2. The Anti-Oxidative and Anti-Apoptotic Effects of Xyloketal B in Endothelial Cells

In 2009, Chen and colleagues were the first to examine the protective effect of xyloketal B on oxidized low-density lipoprotein (oxLDL)-induced cell injury in vitro [17]. oxLDL in the blood triggers a series of pathological events in the endothelial lining of the blood vessel, including the activation of transcription factor NF-κB, which in turn induces the production of ROS and other inflammatory factors [22] similar to that in neurons during ischemia. Meanwhile, the production of nitric oxide (NO) is decreased which attenuates its ROS-scavenging and neuroprotective activities at the physiological level [23]. By reacting with NO, excessive ROS are also able to produce peroxynitrite (ONOO−), a powerful oxidant [17]. As a result, damaged endothelial cells elicit the formation of atherosclerotic plaques and ultimately lead to atherosclerosis, the most common cause of cerebral ischemia.

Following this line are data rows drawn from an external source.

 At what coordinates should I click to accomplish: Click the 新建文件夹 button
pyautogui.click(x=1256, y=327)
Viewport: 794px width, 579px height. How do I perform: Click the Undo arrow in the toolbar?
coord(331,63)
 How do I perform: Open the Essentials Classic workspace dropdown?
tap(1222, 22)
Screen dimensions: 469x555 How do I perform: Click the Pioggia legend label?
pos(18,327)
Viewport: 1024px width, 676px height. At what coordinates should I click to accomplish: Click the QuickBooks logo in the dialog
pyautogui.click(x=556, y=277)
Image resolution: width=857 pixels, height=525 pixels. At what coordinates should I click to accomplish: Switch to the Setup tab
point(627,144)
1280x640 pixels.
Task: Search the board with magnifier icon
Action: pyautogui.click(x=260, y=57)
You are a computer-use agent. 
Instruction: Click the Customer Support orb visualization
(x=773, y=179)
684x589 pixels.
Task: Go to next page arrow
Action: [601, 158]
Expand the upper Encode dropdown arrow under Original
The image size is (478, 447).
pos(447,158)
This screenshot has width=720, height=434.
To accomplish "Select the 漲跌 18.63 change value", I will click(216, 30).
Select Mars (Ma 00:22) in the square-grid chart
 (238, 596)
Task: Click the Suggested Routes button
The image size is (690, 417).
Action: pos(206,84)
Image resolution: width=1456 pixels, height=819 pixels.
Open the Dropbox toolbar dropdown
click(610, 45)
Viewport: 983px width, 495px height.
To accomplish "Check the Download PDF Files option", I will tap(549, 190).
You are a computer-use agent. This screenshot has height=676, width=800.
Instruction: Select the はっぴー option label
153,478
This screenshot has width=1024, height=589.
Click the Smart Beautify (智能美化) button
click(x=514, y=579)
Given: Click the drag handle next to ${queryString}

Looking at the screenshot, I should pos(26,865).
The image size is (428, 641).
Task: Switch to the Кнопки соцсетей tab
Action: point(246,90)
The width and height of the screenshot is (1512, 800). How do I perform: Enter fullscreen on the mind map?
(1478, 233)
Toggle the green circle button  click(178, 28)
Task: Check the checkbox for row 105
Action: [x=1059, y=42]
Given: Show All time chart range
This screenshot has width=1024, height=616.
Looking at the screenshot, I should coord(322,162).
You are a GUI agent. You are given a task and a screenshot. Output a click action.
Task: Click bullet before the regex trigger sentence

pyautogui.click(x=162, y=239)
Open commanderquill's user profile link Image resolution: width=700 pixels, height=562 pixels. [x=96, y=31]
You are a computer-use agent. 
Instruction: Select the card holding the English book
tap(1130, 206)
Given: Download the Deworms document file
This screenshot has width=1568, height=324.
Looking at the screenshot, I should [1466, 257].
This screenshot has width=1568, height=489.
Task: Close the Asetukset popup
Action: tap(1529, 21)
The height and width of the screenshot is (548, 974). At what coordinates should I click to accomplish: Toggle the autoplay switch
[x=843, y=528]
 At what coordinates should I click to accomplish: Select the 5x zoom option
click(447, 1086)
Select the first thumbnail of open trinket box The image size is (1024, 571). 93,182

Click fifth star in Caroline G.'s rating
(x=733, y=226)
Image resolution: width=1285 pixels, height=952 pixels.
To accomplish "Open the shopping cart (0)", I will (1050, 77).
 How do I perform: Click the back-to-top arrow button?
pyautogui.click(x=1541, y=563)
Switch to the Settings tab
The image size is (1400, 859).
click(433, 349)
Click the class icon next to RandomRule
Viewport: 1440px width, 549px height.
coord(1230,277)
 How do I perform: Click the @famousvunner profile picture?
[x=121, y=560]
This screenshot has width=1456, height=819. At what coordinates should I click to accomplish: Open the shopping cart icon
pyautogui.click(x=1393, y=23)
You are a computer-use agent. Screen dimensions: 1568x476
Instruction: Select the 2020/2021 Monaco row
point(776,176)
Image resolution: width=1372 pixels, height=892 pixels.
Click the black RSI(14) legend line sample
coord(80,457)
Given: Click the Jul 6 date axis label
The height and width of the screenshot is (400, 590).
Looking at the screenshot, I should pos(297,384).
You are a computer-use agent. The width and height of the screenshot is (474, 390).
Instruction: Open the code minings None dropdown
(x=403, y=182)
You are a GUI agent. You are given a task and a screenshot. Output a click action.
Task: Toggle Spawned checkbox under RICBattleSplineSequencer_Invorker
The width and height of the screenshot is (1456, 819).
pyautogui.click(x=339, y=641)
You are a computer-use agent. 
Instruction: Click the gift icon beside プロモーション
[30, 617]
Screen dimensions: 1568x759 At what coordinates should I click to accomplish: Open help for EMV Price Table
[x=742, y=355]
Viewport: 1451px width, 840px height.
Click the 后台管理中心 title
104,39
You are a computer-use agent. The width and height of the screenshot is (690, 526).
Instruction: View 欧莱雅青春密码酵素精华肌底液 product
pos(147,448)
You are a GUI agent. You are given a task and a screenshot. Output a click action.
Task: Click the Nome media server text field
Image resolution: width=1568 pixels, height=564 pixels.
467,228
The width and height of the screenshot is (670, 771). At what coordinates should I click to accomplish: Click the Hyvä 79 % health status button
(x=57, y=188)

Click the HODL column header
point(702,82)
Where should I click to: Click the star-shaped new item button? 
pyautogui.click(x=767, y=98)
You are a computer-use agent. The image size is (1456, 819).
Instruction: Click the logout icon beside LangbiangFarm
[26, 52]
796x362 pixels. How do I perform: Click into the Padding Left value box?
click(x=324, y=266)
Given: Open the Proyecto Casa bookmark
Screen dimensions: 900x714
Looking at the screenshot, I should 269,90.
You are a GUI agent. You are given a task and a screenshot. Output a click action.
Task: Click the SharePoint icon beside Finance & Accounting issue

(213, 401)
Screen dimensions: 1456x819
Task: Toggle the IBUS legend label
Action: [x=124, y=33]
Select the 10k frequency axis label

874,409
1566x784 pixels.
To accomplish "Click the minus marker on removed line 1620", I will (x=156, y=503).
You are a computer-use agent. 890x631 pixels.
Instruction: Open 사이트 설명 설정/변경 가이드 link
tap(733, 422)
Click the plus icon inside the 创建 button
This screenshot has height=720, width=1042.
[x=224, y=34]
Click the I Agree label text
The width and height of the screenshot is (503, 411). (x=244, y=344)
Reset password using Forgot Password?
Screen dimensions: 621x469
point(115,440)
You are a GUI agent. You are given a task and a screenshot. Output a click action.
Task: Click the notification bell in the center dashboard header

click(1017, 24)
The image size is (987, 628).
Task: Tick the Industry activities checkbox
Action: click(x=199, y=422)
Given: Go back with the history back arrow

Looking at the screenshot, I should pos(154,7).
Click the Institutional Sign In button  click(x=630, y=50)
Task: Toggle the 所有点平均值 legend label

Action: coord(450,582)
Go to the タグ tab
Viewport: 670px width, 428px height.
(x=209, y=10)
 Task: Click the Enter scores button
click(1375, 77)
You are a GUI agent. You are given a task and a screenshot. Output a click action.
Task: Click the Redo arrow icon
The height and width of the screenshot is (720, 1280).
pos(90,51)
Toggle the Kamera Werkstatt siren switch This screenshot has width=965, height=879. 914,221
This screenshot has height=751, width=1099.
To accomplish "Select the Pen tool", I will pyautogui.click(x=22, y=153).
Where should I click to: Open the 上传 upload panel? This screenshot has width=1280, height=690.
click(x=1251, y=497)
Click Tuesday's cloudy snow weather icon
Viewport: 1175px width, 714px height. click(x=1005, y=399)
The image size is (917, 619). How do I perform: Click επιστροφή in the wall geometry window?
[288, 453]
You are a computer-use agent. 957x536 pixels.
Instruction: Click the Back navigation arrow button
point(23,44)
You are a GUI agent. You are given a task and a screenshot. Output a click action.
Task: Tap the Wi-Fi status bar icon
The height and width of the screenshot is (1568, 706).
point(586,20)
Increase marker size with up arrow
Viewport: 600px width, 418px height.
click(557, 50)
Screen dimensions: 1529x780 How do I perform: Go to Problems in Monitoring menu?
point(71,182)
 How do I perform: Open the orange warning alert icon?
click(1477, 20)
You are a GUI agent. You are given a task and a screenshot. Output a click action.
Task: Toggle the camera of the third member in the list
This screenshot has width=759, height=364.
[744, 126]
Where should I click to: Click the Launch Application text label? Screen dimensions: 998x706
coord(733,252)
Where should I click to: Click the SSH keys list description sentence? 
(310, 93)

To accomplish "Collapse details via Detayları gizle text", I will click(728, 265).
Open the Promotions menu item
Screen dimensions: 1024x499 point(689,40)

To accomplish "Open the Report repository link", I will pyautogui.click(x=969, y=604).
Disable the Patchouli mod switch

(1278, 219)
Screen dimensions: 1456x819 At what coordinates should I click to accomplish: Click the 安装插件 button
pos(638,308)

Chen and colleagues (2009) revealed the earliest evidence that demonstrates xyloketal B’s cytoprotective ability. An in vitro model utilizing human umbilical vein endothelial cells (HUVECs) was used to mimic oxLDL-induced endothelial injury [17]. While incubating HUVECs with oxLDL was observed to cause cell morphological changes and decreases in cell viability, xyloketal B was able to significantly revert these effects in a dose-dependent manner from 0.3 to 40 µM [17]. To understand xyloketal B’s anti-apoptotic mechanism in greater depth, Chen and colleagues evaluated its effect on oxLDL-induced NADPH oxidase activity. Nicotinamide adenine dinucleotide phosphate (NADPH) oxidase has a key role in intracellular ROS production and its activity has been observed to be increased in atherosclerotic arterial cells [24]. A higher mRNA expression level has also been observed in gp91phox, one of the subunits of the NADPH oxidase complex, in oxLDL-induced atherosclerotic human endothelial cells at the same time as increased NADPH oxidase activity [25]. Chemiluminescence results from Chen and colleagues’ study showed that pre-treatment of xyloketal B was able to significantly lower both oxLDL-induced superoxide anion production and the mRNA expression of NADPH oxidase subunits gp91phox and p47phox [17]. These findings indicate that xyloketal B inhibits ROS production via inhibiting NADPH oxidase activity by decreasing the mRNA expression of its subunits. Similarly, the release of NO was promoted by xyloketal B, which restores the balance between ROS and NO and in turn inhibits the production of peroxynitrite following oxLDL-injury [17]. In 2015, a study has also reported a significant reduction in H2O2-induced HUVEC injury by two derivatives of xyloketal B [26]. All of these findings have proven the anti-oxidative effect of xyloketal B in vitro.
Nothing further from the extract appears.